**Pixel coordinate grounding data**.
□ □ □ □ □ □ □

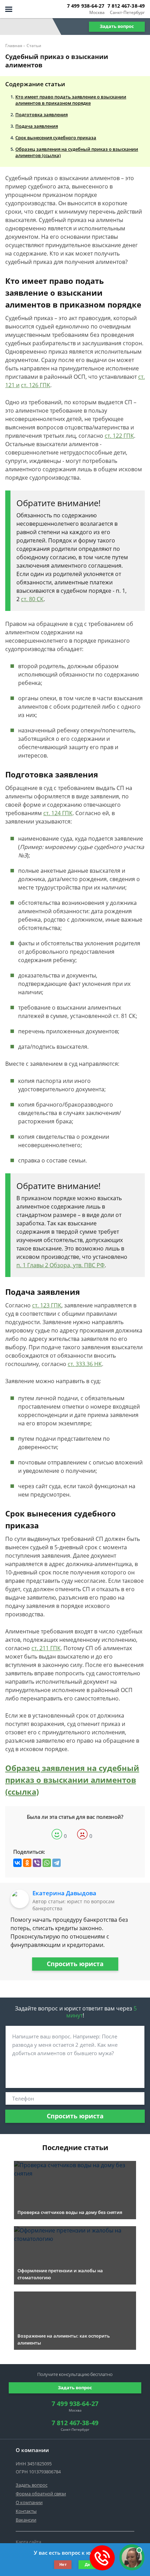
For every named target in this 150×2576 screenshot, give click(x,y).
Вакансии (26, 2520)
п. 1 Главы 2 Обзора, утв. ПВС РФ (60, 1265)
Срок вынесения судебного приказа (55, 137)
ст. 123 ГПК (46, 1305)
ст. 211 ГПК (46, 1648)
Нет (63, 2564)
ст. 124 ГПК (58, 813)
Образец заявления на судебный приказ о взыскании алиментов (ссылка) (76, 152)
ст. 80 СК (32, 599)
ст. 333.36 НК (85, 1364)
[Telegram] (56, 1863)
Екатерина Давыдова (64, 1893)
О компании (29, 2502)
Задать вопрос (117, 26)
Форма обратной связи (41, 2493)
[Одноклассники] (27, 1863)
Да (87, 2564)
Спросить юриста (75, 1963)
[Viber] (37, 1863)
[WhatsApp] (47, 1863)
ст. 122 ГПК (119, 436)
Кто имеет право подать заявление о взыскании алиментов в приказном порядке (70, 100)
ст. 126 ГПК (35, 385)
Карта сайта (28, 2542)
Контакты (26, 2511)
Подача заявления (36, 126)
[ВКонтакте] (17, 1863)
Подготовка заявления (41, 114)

□ □ □ □ □ □ □

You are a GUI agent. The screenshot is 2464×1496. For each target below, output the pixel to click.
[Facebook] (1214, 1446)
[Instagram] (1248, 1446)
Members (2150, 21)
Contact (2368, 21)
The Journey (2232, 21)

□ □ □ □ □ □ □

**What you need to do**.
Your answer should be the exact lines above from the one with "[WhatsApp] (47, 1863)" through the one with "Подготовка заявления (41, 114)", both included, and nothing besides.

**Response to the exercise**.
[WhatsApp] (47, 1863)
ст. 122 ГПК (119, 436)
Кто имеет право подать заявление о взыскании алиментов в приказном порядке (70, 100)
ст. 126 ГПК (35, 385)
Карта сайта (28, 2542)
Контакты (26, 2511)
Подача заявления (36, 126)
[ВКонтакте] (17, 1863)
Подготовка заявления (41, 114)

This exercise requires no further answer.